— Start Provided text —

Sunday, April 07, 2013

(TALKZIMBABWE) Tsvangirai: weak leader receiving bad advice
This article was written by Professor Jonathan Moyo on 7 April, at 00 : 43 AM

Is President Robert Mugabe required to issue the proclamation fixing the date of the next harmonised general election in consultation with Prime Morgan Tsvangirai — who must give his consent — in terms of Schedule 8 of the Constitution of Zimbabwe which defines the legal basis of the GPA government?

The answer is No. Absolutely not. There’s no legal requirement of that kind at all in Schedule 8 or any other part of the Constitution.

This is notwithstanding widespread propaganda peddled by the MDC formations, their media mouthpieces, their NGO affiliates, their donor supporters who have wasted US$2,6 billion in their regime change agenda over the last four years and their so-called legal experts — who apparently have become more concerned with making money than making legal sense — Wwho have each and all been falsely claiming that President Mugabe must in terms of Constitution of Zimbabwe Amendment (No. 19) Act, 2009 seek Tsvangirai’s consent before fixing the polling date of the forthcoming elections and the date of the sitting of the nomination court for those elections.

— End Provided text —
— Start Records shown —

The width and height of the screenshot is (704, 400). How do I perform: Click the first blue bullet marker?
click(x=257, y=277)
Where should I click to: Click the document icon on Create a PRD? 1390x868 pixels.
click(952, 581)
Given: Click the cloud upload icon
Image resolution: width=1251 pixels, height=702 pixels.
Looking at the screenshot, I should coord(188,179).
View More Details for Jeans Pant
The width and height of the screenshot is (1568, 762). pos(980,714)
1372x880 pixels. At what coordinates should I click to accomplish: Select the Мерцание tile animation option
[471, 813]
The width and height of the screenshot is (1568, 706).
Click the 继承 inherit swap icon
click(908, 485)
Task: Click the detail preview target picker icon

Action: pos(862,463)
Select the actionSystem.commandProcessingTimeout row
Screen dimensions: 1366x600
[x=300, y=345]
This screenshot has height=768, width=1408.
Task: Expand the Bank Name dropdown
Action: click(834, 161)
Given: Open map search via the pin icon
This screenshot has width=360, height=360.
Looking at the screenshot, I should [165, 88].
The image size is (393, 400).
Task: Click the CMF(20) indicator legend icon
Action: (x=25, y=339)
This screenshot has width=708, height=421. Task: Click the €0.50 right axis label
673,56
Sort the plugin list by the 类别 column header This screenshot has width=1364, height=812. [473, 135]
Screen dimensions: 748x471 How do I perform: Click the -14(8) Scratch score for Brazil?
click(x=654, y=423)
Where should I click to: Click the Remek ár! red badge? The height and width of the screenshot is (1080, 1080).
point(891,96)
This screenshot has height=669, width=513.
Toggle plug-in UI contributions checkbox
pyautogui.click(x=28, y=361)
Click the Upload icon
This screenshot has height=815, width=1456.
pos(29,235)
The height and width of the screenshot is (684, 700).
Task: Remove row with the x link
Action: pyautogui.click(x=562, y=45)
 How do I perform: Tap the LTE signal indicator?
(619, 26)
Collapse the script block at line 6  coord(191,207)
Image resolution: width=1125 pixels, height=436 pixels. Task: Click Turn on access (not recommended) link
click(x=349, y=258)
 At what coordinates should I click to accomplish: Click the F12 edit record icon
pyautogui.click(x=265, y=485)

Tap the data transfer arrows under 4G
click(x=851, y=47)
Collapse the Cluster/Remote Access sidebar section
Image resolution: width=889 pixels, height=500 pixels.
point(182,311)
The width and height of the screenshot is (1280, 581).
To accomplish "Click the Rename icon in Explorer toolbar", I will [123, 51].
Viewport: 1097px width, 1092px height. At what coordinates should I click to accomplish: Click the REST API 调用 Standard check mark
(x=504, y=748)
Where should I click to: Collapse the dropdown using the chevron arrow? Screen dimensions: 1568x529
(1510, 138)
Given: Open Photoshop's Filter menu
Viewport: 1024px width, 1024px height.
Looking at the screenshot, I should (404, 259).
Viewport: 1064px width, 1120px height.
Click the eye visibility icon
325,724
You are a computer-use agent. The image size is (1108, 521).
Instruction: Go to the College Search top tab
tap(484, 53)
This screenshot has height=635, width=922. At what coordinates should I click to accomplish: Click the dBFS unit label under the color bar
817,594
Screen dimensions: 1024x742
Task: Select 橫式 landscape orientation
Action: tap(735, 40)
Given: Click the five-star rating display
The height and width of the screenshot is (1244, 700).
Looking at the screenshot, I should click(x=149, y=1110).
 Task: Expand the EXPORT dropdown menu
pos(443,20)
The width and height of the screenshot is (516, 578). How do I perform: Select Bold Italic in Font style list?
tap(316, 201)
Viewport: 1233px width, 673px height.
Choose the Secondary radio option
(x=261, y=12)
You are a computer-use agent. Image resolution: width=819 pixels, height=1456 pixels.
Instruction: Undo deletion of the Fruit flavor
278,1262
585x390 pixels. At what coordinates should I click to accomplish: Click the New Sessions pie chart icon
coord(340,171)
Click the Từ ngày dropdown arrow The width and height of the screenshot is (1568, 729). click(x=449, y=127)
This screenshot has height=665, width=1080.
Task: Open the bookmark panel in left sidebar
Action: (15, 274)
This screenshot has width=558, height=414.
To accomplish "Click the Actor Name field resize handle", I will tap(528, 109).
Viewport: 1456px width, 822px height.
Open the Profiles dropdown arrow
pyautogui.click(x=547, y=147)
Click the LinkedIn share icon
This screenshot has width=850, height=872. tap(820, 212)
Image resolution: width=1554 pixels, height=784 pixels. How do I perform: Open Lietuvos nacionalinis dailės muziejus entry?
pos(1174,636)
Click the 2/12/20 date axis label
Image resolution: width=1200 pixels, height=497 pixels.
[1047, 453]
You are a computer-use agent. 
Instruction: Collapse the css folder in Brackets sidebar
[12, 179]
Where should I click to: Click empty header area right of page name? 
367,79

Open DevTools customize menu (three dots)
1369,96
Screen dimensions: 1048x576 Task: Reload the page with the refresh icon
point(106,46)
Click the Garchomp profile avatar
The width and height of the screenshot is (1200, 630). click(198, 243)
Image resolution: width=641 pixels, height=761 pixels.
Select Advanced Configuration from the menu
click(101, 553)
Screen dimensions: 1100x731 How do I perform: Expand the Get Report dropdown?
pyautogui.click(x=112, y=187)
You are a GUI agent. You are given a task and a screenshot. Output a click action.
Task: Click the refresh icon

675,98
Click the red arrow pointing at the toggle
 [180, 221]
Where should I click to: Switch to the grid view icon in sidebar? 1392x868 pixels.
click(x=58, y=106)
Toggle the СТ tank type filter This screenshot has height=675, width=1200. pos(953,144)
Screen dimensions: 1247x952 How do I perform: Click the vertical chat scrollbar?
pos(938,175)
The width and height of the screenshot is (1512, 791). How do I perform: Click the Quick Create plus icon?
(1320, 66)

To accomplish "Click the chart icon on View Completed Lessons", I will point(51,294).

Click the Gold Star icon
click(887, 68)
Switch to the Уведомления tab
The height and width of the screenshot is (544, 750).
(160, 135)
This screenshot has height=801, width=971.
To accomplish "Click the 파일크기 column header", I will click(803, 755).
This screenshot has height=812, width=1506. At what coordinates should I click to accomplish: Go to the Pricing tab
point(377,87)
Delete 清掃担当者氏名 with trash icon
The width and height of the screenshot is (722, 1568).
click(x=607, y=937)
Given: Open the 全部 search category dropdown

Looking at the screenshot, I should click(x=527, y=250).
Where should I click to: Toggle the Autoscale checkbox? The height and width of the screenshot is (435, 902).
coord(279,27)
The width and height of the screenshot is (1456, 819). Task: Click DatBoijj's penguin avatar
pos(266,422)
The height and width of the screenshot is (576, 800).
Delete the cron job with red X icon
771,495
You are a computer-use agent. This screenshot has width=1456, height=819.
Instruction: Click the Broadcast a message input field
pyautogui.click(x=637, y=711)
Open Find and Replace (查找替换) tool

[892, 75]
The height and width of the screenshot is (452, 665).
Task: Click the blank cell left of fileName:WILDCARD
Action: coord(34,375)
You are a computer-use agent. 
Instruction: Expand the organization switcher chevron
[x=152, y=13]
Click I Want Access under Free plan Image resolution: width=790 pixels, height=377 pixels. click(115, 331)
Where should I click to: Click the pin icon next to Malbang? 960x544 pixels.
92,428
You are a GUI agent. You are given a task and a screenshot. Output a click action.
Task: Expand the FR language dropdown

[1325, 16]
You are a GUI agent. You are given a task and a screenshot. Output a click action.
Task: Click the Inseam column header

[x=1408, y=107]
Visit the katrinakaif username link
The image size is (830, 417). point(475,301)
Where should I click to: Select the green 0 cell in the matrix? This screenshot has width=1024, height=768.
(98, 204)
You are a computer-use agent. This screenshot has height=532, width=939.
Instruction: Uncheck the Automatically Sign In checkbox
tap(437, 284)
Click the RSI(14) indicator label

— End Records shown —

- **What this exercise asks**
[1] Rewrite the article on the election proclamation starting at "Is President Robert" and ending at "of the Constitution.", changing "Schedule 8" to "Schedule Eight".
[2] In the article on the election proclamation, which act do critics say requires President Mugabe to seek Tsvangirai's consent?
[3] Proceed with the article on the election proclamation from the point where it stops.

- **Answers per task**
[1]
Is President Robert Mugabe required to issue the proclamation fixing the date of the next harmonised general election in consultation with Prime Morgan Tsvangirai — who must give his consent — in terms of Schedule Eight of the Constitution of Zimbabwe which defines the legal basis of the GPA government?

The answer is No. Absolutely not. There’s no legal requirement of that kind at all in Schedule Eight or any other part of the Constitution.

[2] Constitution of Zimbabwe Amendment (No. 19) Act, 2009

[3]
Section 20.1.3(q) of Schedule 8 of the Constitution clearly provides that “The President may, acting in consultation with the Prime Minister, dissolve Parliament”. It is very clear from this equally clear provision which has been seriously misunderstood that the reference in question is to “the dissolution” of Parliament and not to “the proclamation of an election date” or “the fixing of the date of the sitting of the nomination court” for that election.

One does not have to be a lawyer to see or understand the constitutional difference of night and day between a Presidential dissolution of Parliament on the one hand and a Presidential proclamation fixing the polling date and fixing the date of the sitting of the nomination court.

Yet and rather astonishingly, there have been self-indulgent and in fact misleading claims whose pathetic fallacy has been that President Mugabe has been seeking to dissolve Parliament without consulting Tsvangirai in alleged violation of Section 20.1.3(q) of Schedule 8 of the Constitution. For example — in his embarrassingly failed bid to be joined as a fourth respondent in the by-elections case that was won by President Mugabe last Friday — Tsvangirai falsely told the High Court under oath that “I take note that the applicant (President Mugabe) has indicated that he will dissolve Parliament and call for harmonised election on or before or before the 29th June”.

There was however, as there still is, no evidence either before the court or in the public domain of President Mugabe’s alleged indication that “he will dissolve Parliament”. President Mugabe has been very aware that Parliament will be dissolved by operation of the law on June 29. The only issue which has been exercising his mind as his sole constitutional responsibility about which he does not have to consult anyone and which he has not decided is when to fix as the date of the harmonised elections and as the date of the sitting of the nomination court.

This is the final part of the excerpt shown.